──────── DATA FOR REVIEW ────────

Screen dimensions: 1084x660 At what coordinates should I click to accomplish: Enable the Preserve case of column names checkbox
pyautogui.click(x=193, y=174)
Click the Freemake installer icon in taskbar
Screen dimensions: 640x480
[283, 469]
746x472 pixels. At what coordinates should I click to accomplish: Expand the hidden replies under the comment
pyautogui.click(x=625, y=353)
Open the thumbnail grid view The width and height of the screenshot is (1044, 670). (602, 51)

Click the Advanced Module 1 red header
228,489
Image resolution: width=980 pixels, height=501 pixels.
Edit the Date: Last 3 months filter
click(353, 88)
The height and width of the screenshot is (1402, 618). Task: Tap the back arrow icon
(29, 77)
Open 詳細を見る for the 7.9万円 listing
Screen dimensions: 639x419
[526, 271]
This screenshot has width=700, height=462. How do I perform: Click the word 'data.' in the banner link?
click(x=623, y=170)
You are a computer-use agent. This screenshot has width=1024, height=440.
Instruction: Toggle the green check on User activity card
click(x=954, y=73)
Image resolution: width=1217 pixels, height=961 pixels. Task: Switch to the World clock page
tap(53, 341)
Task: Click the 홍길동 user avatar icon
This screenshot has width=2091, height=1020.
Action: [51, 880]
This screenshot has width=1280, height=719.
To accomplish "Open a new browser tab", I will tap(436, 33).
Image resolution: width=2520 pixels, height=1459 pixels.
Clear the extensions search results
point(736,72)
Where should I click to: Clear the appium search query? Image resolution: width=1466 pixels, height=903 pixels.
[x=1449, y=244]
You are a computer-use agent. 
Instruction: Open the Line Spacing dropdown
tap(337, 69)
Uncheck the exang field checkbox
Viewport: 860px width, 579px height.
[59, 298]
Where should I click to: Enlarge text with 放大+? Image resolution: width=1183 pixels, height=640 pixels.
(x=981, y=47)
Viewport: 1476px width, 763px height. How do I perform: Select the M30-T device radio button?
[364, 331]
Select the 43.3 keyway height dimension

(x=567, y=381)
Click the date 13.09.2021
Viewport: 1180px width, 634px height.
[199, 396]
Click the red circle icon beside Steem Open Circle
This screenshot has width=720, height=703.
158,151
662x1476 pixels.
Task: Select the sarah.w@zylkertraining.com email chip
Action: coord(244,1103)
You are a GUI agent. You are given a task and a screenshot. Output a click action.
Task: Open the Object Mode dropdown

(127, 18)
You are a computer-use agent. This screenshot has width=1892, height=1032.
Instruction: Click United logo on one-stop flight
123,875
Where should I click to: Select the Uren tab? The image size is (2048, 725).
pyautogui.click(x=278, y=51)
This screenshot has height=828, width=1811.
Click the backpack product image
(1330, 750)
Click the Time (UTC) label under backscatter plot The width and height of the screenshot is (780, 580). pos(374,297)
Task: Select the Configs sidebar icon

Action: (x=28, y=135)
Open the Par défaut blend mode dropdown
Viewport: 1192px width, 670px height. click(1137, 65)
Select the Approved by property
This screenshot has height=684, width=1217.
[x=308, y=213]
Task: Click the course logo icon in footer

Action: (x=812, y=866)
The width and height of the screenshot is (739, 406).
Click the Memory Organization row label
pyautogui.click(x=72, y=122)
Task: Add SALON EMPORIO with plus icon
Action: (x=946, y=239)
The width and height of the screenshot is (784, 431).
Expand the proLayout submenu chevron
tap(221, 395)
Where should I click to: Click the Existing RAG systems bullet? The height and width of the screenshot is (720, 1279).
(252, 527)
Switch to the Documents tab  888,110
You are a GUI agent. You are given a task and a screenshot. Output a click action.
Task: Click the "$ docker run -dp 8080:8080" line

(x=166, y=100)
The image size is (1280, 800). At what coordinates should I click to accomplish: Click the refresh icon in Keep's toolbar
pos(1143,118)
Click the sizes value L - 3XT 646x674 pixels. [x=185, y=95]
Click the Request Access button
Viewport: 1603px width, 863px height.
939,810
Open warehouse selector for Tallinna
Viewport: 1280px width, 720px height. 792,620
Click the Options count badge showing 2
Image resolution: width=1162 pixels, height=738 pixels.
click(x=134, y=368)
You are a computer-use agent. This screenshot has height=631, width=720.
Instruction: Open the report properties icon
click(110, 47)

────────

Transcribe the data word for word.

Screen dimensions: 1084x660 At what coordinates should I click to accomplish: Enable the Preserve case of column names checkbox
pyautogui.click(x=193, y=174)
Click the Freemake installer icon in taskbar
Screen dimensions: 640x480
[283, 469]
746x472 pixels. At what coordinates should I click to accomplish: Expand the hidden replies under the comment
pyautogui.click(x=625, y=353)
Open the thumbnail grid view The width and height of the screenshot is (1044, 670). (602, 51)

Click the Advanced Module 1 red header
228,489
Image resolution: width=980 pixels, height=501 pixels.
Edit the Date: Last 3 months filter
click(353, 88)
The height and width of the screenshot is (1402, 618). Task: Tap the back arrow icon
(29, 77)
Open 詳細を見る for the 7.9万円 listing
Screen dimensions: 639x419
[526, 271]
This screenshot has width=700, height=462. How do I perform: Click the word 'data.' in the banner link?
click(x=623, y=170)
You are a computer-use agent. This screenshot has width=1024, height=440.
Instruction: Toggle the green check on User activity card
click(x=954, y=73)
Image resolution: width=1217 pixels, height=961 pixels. Task: Switch to the World clock page
tap(53, 341)
Task: Click the 홍길동 user avatar icon
This screenshot has width=2091, height=1020.
Action: [51, 880]
This screenshot has width=1280, height=719.
To accomplish "Open a new browser tab", I will tap(436, 33).
Image resolution: width=2520 pixels, height=1459 pixels.
Clear the extensions search results
point(736,72)
Where should I click to: Clear the appium search query? Image resolution: width=1466 pixels, height=903 pixels.
[x=1449, y=244]
You are a computer-use agent. 
Instruction: Open the Line Spacing dropdown
tap(337, 69)
Uncheck the exang field checkbox
Viewport: 860px width, 579px height.
[59, 298]
Where should I click to: Enlarge text with 放大+? Image resolution: width=1183 pixels, height=640 pixels.
(x=981, y=47)
Viewport: 1476px width, 763px height. How do I perform: Select the M30-T device radio button?
[364, 331]
Select the 43.3 keyway height dimension

(x=567, y=381)
Click the date 13.09.2021
Viewport: 1180px width, 634px height.
[199, 396]
Click the red circle icon beside Steem Open Circle
This screenshot has width=720, height=703.
158,151
662x1476 pixels.
Task: Select the sarah.w@zylkertraining.com email chip
Action: coord(244,1103)
You are a GUI agent. You are given a task and a screenshot. Output a click action.
Task: Open the Object Mode dropdown

(127, 18)
You are a computer-use agent. This screenshot has width=1892, height=1032.
Instruction: Click United logo on one-stop flight
123,875
Where should I click to: Select the Uren tab? The image size is (2048, 725).
pyautogui.click(x=278, y=51)
This screenshot has height=828, width=1811.
Click the backpack product image
(1330, 750)
Click the Time (UTC) label under backscatter plot The width and height of the screenshot is (780, 580). pos(374,297)
Task: Select the Configs sidebar icon

Action: (x=28, y=135)
Open the Par défaut blend mode dropdown
Viewport: 1192px width, 670px height. click(1137, 65)
Select the Approved by property
This screenshot has height=684, width=1217.
[x=308, y=213]
Task: Click the course logo icon in footer

Action: (x=812, y=866)
The width and height of the screenshot is (739, 406).
Click the Memory Organization row label
pyautogui.click(x=72, y=122)
Task: Add SALON EMPORIO with plus icon
Action: (x=946, y=239)
The width and height of the screenshot is (784, 431).
Expand the proLayout submenu chevron
tap(221, 395)
Where should I click to: Click the Existing RAG systems bullet? The height and width of the screenshot is (720, 1279).
(252, 527)
Switch to the Documents tab  888,110
You are a GUI agent. You are given a task and a screenshot. Output a click action.
Task: Click the "$ docker run -dp 8080:8080" line

(x=166, y=100)
The image size is (1280, 800). At what coordinates should I click to accomplish: Click the refresh icon in Keep's toolbar
pos(1143,118)
Click the sizes value L - 3XT 646x674 pixels. [x=185, y=95]
Click the Request Access button
Viewport: 1603px width, 863px height.
939,810
Open warehouse selector for Tallinna
Viewport: 1280px width, 720px height. 792,620
Click the Options count badge showing 2
Image resolution: width=1162 pixels, height=738 pixels.
click(x=134, y=368)
You are a computer-use agent. This screenshot has height=631, width=720.
Instruction: Open the report properties icon
click(110, 47)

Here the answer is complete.